Mubarak to be freed? Crazy as it may seem, his freedom would be in keeping with the mad tragedy through which Egypt is living. What would seem impossible in the aftermath of the 2011 revolution – hundreds massacred by state security, police cadets slaughtered by desert gunmen, Mubarak out of jail – has acquired a kind of normality.

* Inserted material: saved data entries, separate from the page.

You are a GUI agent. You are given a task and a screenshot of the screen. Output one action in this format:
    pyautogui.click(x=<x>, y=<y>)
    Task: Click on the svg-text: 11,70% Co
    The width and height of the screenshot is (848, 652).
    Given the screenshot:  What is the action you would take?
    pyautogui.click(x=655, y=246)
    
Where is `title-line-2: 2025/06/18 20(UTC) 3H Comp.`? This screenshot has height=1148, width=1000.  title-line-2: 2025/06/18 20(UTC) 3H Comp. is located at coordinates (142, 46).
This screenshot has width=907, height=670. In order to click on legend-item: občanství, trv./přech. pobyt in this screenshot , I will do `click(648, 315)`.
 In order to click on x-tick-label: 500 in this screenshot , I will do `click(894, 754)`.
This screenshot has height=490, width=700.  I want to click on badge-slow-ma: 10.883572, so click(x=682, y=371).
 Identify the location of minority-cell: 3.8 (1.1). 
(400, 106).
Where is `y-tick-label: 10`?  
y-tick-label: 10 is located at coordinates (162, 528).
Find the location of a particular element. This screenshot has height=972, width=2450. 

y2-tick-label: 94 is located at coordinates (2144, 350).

So there’s no doubt who the good guys are, and who the bad guys are. State television’s three channels now run a 24-hour banner in English on the top left of the screen: “Egypt fighting terrorism”. And it seems viewers are inclined to believe it. The foul killing of the 25 policemen in Sinai and their dignified military funerals this week almost pushed the killing of 36 uncharged prisoners being transported in a police van by state security men in the Delta off the newspaper front pages. Al-Ahram carried half a page of photographs of these young men and a coloured picture of their corpses lined up after the killers left them. It could be mistaken for a picture of dead Iraqi cops and Syrian civil war victims.
In a report to be published today, Human Rights Watch says it can confirm that 37 Christian churches have been damaged across Egypt. In Minya, for example, Muslim Brotherhood sympathisers left their sit-ins after news of the mass killings at the Rabaa al-Adawiya mosque in Cairo reached them a week ago, and immediately attacked police stations and Christian institutions. These included a Christian-owned houseboat on the Nile in which two men – one of them a Muslim – were burnt to death. In all, foreign NGOs now believe that 121 men were shot dead in Ramses Square on Friday and that police used a machine gun on crowds, guided by television cameras attached to their vehicles.
In the topsy-turvy world in which all now seem to be condemned to live in Egypt, some Copts in upper Egypt are blaming not Muslims for their church destruction, but President Obama. A common rumour is that Obama has a Muslim brother – and that this is one reason why the United States supposedly supported the Brotherhood.
Egyptian journalists I meet on the streets of Cairo all complain that they can no longer write freely although – to keep the book of accusations balanced – it should be remembered that more writers were prosecuted under the rule of Mohamed Morsi than in the previous 185 years of Egyptian history.
Among the few voices of journalistic sanity has been Emad Eddin Hussein in Al-Shorouk newspaper. Writing of the 36 prisoners killed in the police truck last week, he says that “the Muslim Brotherhood may have committed many crimes or brainwashed the minds of many civilians, but this does not justify their killing… The Egyptian government has to ensure the efficiency of police officers, some of whom acted very aggressively towards the Muslim Brotherhood supporters over the past days”
That is putting it mildly. The lads from state security are back in all their Mubarak-like ruthlessness, assisted – as in 2011 – by the hired thugs and ex-prisoners who are used to club protesters with iron bars. So if Mubarak does emerge from the grim confines of the Tora prison complex – wherein his Brotherhood enemies are also being held – he will find the new Egypt of his freedom faintly familiar.